--- Begin TEXT EXCERPT ---

Commercial-Free Kid

The first lesson came from Jack in the Box.

On an extremely rare trip through the drive-through, Sweet Boy noticed the clown-like figure on a poster and asked who he was. Soon, he was noticing the same face on car antennae in local parking lots.

My explanation was blunt and honest: Jack in the Box is a restaurant. They use a clown in their ads to make kids think the food is yummy and fun, but it’s really just junk food that we eat every once in a while.

Only 3, he actually grasped the concept immediately — and repeats it every time we see a Jack in the Box image.

My husband and I both have college degrees in communications, so we like to think we’re pretty media savvy.

You won’t catch us tuning into the nightly news to learn about the latest “danger” to our family. (“Why your child is likely to be sucked into a black hole. Tonight at 11!)

I’m not going to fall for the cultural assertion that my kids are unsafe every moment they’re out of my line of sight. (For more on this, see one of my favorite blogs over at FreeRangeKids.com.)

I’m quite likely to critically pick apart (on a good day) or scream at (bad day) any marketing ploy designed to play on my emotions as a parent. (In my world, choosy moms don’t choose sugar-laden peanut butter by Jif, and, Lysol, spraying chemicals over every square inch of your house is not “healthing.”)

Still, it can be difficult to pass on that same savvy to a small child.

--- End TEXT EXCERPT ---

EXERCISE 1: From the text about a commercial-free kid, extract the part that opens with the words containing "My explanation was" and closes with "Tonight at 11!)".
The text and the entries that follow it come from unrelated sources.

--- Begin DATA EXCERPTS ---

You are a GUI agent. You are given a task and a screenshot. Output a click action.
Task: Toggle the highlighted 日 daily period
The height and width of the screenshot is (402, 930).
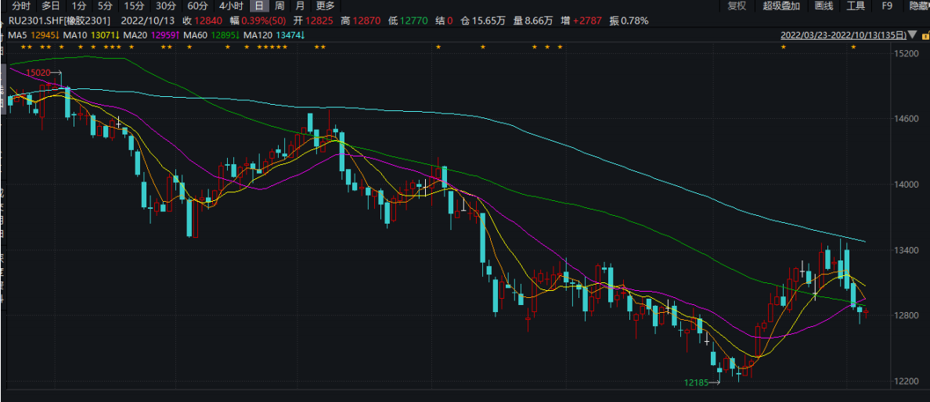click(258, 6)
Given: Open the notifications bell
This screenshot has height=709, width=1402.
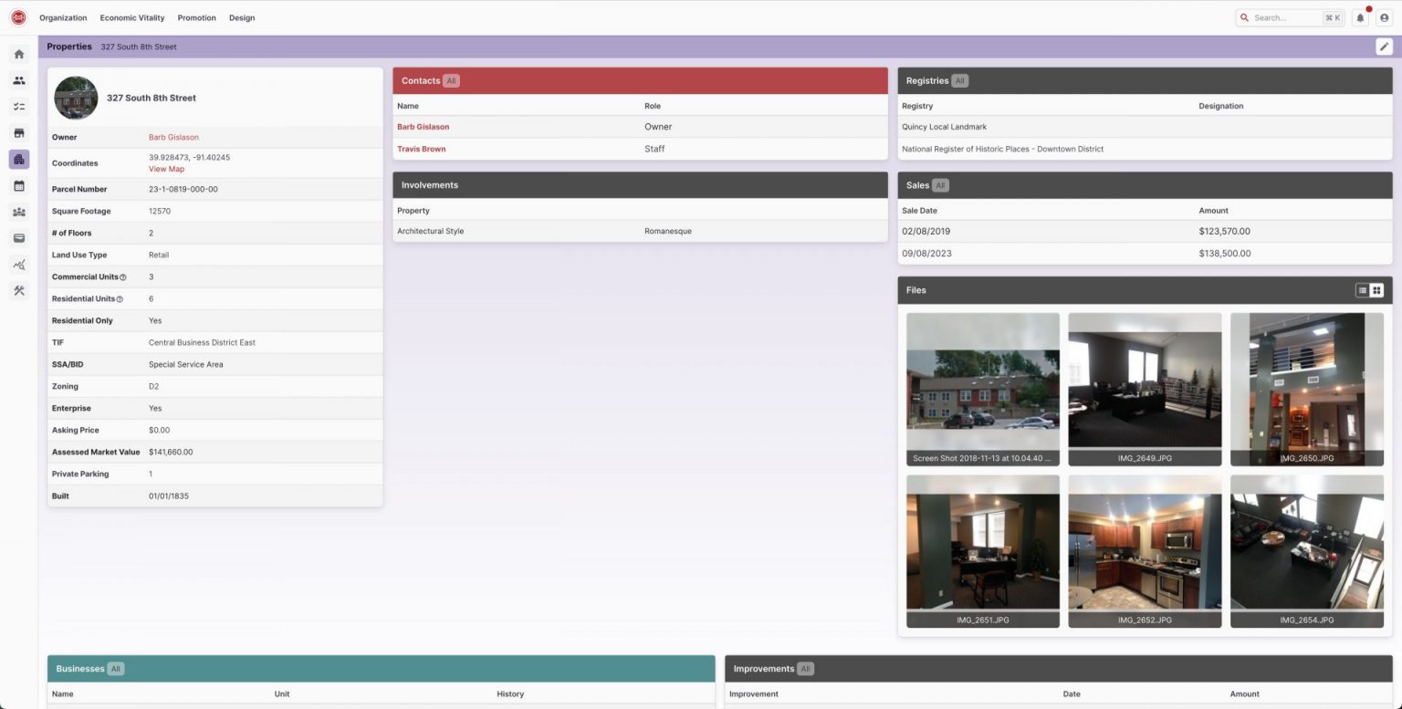Looking at the screenshot, I should coord(1360,17).
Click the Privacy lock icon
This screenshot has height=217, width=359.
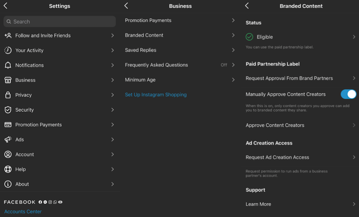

--- End DATA EXCERPTS ---

EXERCISE 2: Pick out every line of the entries that holds the string "This", and copy each one.

FULL RESPONSE 1:
My explanation was blunt and honest: Jack in the Box is a restaurant. They use a clown in their ads to make kids think the food is yummy and fun, but it’s really just junk food that we eat every once in a while.

Only 3, he actually grasped the concept immediately — and repeats it every time we see a Jack in the Box image.

My husband and I both have college degrees in communications, so we like to think we’re pretty media savvy.

You won’t catch us tuning into the nightly news to learn about the latest “danger” to our family. (“Why your child is likely to be sucked into a black hole. Tonight at 11!)

FULL RESPONSE 2:
This screenshot has height=709, width=1402.
This screenshot has height=217, width=359.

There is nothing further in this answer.